To align on what the goal for the sprint was, I brainstormed with the team what our goal and challenges will be by facilitating a brainstorming activity.

Whiteboard with goals and challenges written out
I then established what the sprint goal and challenges were, and who our target user is.

THE USER

IT/Security Admin concerned about protecting their company's data and enforcing organizational security policies
GOAL

Guide users to quickly remove 100% of risks
CHALLENGES

Is the right action the same for all users?

Can we break out work to be done into digestible chunks while taking bulk action?
Map

I led the team through a mapping activity to outline what the individual steps and tasks the user would take to get to the goal. The map would help me begin to identify what the user journey looks like. I then led the team through a sketching exercise where each participant got to produce a solution sketch to represent an idea for the prototype.

Sketches on paper

Storyboard

Using the solution sketches, I then faciliated a storyboarding activity. The storyboard would tell the user's journey frame by frame, and help define the prototype screens.

Whiteboard with a storyboard

Prototype

I developed a prototype based on the storyboard we had written. To rapidly develop the designs for each storyboard frame, I faciliated screens that I and each designer would develop. On prototyping day, we continuously reviewed and shared our progress. I built in interactions and flows connecting each frame to develop an end-to-end prototype for testing. I wrote a testing script and outlined each scenario and tasks, and worked with the User Researcher to further refine the script. Our user researcher ran 5 moderated sessions, and I sat in on each session and took notes.
####################
◆ **EXERCISE SET**
1/ In the design sprint write-up, how many moderated sessions did the user researcher run?
2/ Extract the part of the design sprint write-up starting with "Whiteboard with goals" and going on through "for all users?".
3/ Continue the design sprint write-up from where it stops.
These records were drawn from a separate source.

[Stored data entries]
####################
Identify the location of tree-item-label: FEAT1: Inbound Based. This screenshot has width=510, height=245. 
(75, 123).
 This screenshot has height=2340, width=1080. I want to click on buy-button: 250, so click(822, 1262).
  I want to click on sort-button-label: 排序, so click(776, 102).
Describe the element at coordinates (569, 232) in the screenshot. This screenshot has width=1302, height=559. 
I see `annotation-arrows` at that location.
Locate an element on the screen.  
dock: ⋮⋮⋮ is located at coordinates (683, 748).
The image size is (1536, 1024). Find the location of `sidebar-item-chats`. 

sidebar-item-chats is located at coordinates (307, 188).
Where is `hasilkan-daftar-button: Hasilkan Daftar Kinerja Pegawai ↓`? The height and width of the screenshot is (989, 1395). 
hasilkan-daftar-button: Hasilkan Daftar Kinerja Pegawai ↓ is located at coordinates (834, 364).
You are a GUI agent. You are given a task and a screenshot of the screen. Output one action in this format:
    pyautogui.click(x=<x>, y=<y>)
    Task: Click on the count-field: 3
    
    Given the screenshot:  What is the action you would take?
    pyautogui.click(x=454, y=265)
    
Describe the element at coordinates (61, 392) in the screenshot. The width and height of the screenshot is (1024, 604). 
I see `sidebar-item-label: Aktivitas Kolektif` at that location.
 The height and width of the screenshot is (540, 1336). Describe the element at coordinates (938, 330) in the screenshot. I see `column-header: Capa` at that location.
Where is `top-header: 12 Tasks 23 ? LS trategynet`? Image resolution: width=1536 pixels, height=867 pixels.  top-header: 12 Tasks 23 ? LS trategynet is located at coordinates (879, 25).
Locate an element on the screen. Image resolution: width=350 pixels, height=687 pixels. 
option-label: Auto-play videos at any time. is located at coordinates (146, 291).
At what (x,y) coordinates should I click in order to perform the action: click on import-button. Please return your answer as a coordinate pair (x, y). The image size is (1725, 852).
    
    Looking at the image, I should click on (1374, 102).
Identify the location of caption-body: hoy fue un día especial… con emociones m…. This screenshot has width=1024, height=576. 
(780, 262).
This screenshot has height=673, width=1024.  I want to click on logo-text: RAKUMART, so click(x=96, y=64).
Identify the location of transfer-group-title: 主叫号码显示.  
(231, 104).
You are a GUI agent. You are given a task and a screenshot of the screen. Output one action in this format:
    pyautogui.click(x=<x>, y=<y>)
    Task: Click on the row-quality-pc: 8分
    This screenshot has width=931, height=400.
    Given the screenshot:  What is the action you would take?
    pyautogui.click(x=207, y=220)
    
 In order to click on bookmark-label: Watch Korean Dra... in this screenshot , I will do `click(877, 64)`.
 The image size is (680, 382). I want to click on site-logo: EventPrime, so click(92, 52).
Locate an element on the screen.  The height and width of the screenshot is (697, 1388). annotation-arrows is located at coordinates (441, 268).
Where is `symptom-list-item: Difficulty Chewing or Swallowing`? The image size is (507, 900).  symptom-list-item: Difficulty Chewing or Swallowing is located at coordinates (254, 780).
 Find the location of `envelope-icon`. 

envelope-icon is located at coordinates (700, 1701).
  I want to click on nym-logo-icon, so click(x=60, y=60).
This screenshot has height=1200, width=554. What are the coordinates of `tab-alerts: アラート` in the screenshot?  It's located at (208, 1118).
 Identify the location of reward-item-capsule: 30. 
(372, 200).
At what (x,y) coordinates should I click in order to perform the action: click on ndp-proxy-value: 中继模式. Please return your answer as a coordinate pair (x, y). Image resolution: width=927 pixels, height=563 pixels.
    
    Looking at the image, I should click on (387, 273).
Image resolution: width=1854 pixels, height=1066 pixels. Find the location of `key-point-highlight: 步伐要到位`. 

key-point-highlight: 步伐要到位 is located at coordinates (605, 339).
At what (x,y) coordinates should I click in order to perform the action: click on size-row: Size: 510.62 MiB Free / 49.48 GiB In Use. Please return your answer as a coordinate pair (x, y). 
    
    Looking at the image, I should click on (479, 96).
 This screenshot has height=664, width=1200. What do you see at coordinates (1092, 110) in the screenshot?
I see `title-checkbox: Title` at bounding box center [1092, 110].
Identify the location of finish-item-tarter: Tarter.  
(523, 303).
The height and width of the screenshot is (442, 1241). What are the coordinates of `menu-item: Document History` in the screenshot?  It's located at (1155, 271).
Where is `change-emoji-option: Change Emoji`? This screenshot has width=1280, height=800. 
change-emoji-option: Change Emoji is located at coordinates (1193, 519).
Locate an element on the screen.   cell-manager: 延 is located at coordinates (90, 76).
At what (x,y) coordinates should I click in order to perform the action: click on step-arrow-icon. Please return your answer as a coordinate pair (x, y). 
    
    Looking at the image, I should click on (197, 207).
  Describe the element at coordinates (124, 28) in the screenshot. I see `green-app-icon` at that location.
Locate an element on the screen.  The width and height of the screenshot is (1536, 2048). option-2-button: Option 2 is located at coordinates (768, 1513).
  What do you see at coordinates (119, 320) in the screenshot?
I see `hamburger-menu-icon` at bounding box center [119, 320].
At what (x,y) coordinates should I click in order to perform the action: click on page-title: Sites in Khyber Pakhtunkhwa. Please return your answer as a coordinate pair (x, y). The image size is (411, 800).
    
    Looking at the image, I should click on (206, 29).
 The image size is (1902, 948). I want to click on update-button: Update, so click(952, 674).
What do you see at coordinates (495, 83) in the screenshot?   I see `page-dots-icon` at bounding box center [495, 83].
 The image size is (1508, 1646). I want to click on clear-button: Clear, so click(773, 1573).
####################
◆ **ANSWERS TO THE EXERCISES**
1/ The user researcher ran five moderated sessions.

2/
Whiteboard with goals and challenges written out
I then established what the sprint goal and challenges were, and who our target user is.

THE USER

IT/Security Admin concerned about protecting their company's data and enforcing organizational security policies
GOAL

Guide users to quickly remove 100% of risks
CHALLENGES

Is the right action the same for all users?

3/
The following are solutions that resulted from our design sprint.

mockup showing actions to review
Quick Actions - users can take the correct action to secure their risk

mockup of a list of risks
Risk Lifecycle Tabs - users can see how many current risks they have, and how many risks that have successfully remediated

Define Scope

Coming out of our design sprint, I recognized the prototype was a little idealistic. I worked with the Product Manager and architects to align on what was feasible for us to build. We ended up identifying ‘chunks’ (or what later became the epics) that we could iteratively build on to ultimately help us achieve the end-goal we had defined in our design sprint. We aligned on the scope for the project, decreasing some of the capabilities we had introducing during the design sprint.

Align

We aligned on the scope for the first epic of the project to release. It was important for us as a team to understand what was reasonable for us to build and what our limitations were. With this first release, we focused on building out the remediation actions users could take and making the actions available on the UI. This would help us build the foundation for the experience of presenting ‘suggested actions’ we had designed in our design sprint.

Refine Designs

I refined the designs now that our scope was defined and mapped out the sad-paths and edge cases for the flow.

Task Flow of risk lifecycle

PLAN & BUILD

As I began planning the work with the engineering team, the team was still uncovering large amounts of work they would have to do. I collaborated with the team (product manager and engineers) to slice up the work up a little bit more to really focus on what we needed to solve for.

To develop the user stories, I led the team through a user story mapping session to clearly identify what they needed from me or to understand. I then helped write out acceptance criteria and prepared design deliverables for the the team.

user story map
Our User Story Map we developed from planning sessions

THE RESULTS

bettercloud problem

Quick Action on a risk

Lessen the cognitive load on the user when choosing an action. Surface the right action a user needs to take in order to move the risk into ‘Secured’

bettercloud problem

Universal action properties across applications

Users can easily configure the action properties, regardless of type of asset or application selected.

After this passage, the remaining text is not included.